In our neverending search for novel guitars, we've come across some very odd creations indeed – from six-string beauties made from thousands of matchsticks to upcycled carve monsters built using skateboard decks to a playable Stratocaster fashioned from packaging material. Such fine examples inspired us to look around for more crazy stringed instrument creations, with a focus on guitars made using stuff you might find in the kitchen, the garage or the garden shed. Here, in no particular order, are our top picks.
Come on in my kitchen
The focal point of many family homes, the kitchen, seems a good place to kick off this collection of weird and wonderful guitar creations. First up we have a cooking little number from guitarist Victor Kucher that should be perfect for covers of TV Dinners or American Pie.

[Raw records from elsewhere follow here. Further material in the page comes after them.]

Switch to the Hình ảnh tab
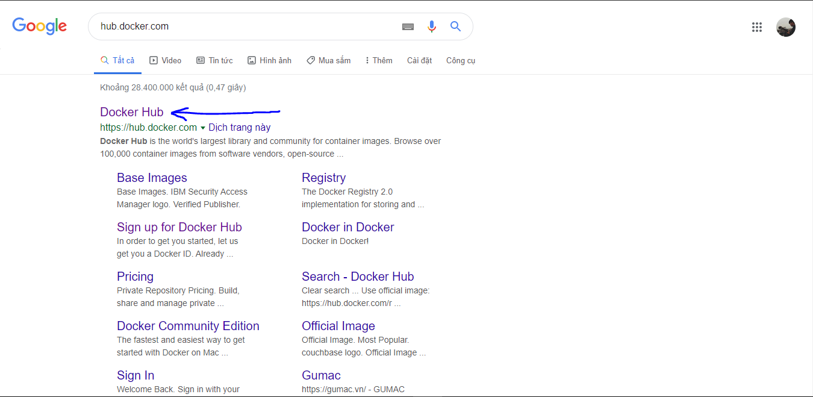 tap(269, 60)
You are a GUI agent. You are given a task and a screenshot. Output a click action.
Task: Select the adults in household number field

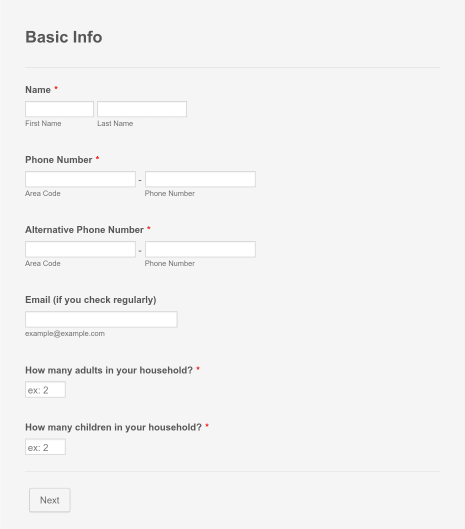pyautogui.click(x=45, y=390)
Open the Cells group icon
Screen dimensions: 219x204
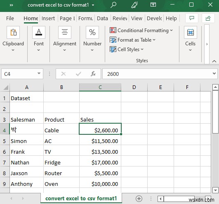(x=191, y=33)
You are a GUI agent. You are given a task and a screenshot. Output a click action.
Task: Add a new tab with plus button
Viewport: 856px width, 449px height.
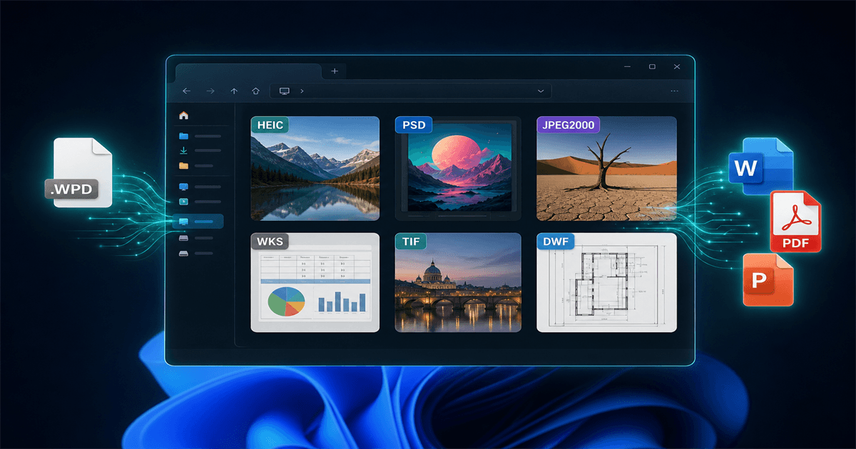pyautogui.click(x=334, y=71)
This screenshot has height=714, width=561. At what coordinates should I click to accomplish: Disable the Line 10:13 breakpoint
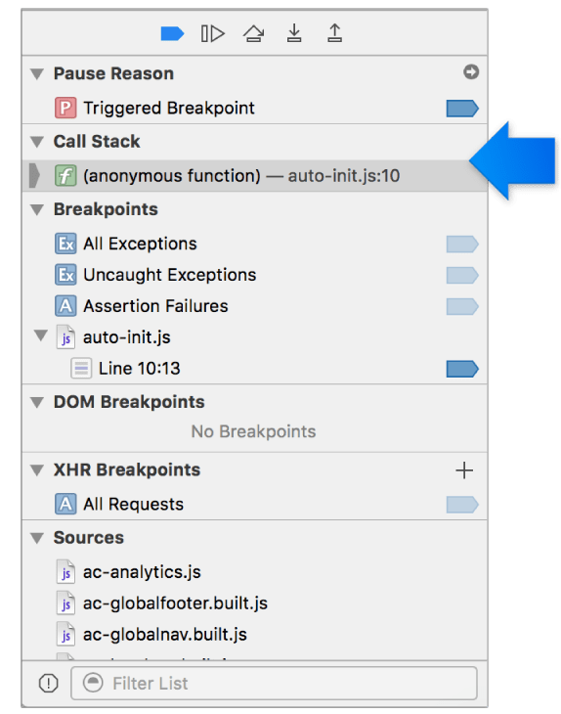click(462, 369)
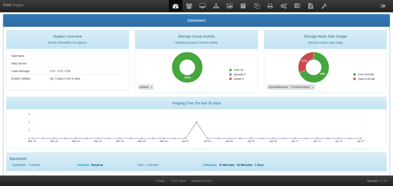Viewport: 393px width, 186px height.
Task: Open the Printers icon
Action: (270, 6)
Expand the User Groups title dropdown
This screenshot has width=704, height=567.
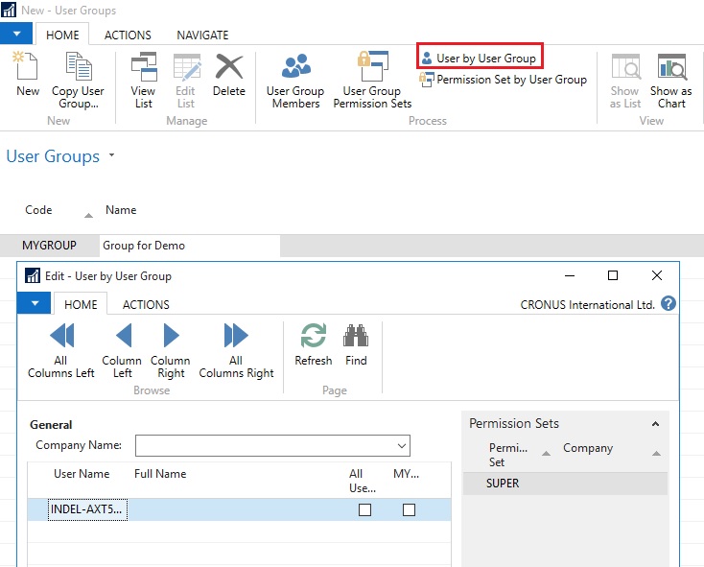[111, 155]
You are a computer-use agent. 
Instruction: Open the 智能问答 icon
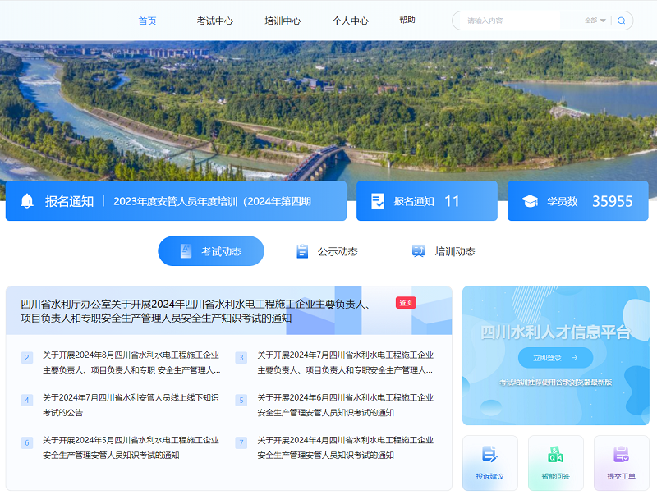[555, 455]

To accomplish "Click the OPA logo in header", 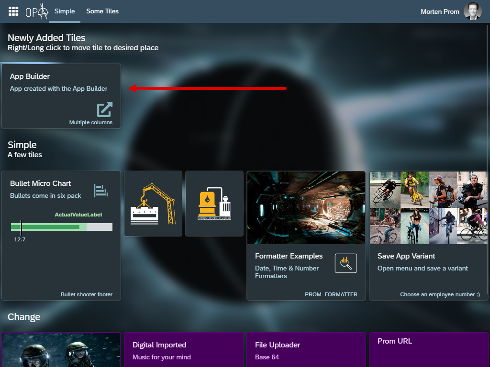I will [37, 11].
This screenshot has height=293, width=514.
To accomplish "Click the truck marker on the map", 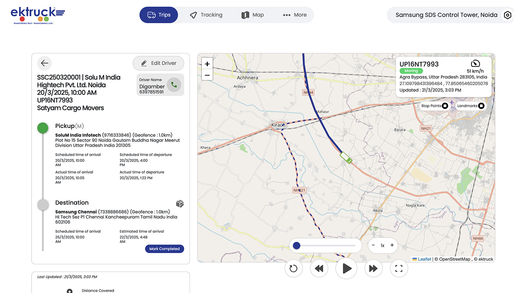I will pos(345,158).
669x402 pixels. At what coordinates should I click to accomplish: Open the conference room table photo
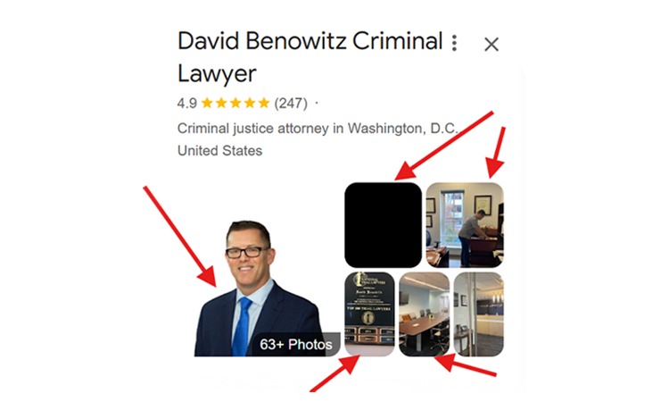424,314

The body of the instrument is a genuine microwave oven, to which guitar hardware and electronics have been added. A hole was drilled in the top of the oven to accommodate a P90 pickup, what looks like a custom 19-fret wooden neck has been secured to the right side and there's an output jack popping out of the left side, next to the tailpiece. The bulky build also sports a smartphone mounted to the pickguard, though it's not made clear exactly what this is for.
You can see how it was put together, and hear how it sounds, in the short video below.
If you're not up for nuking your dinner music with the Microwave Oven Guitar, then why not grab a bag of chips and a mighty big pot of spicy dip?
This Tortilla Chip Guitar was designed, cooked and put together by Scott Feldman and his team at Atlanta Props as an advertising concept for a Mexican food chain's give away promotion. The crunchy triangular body had two humbucking pickups and a simple tremolo bridge, with the circuitry hidden away behind the chip. The non-tortilla neck was also made by Feldman and bolted onto the chip before stringing and tuning up.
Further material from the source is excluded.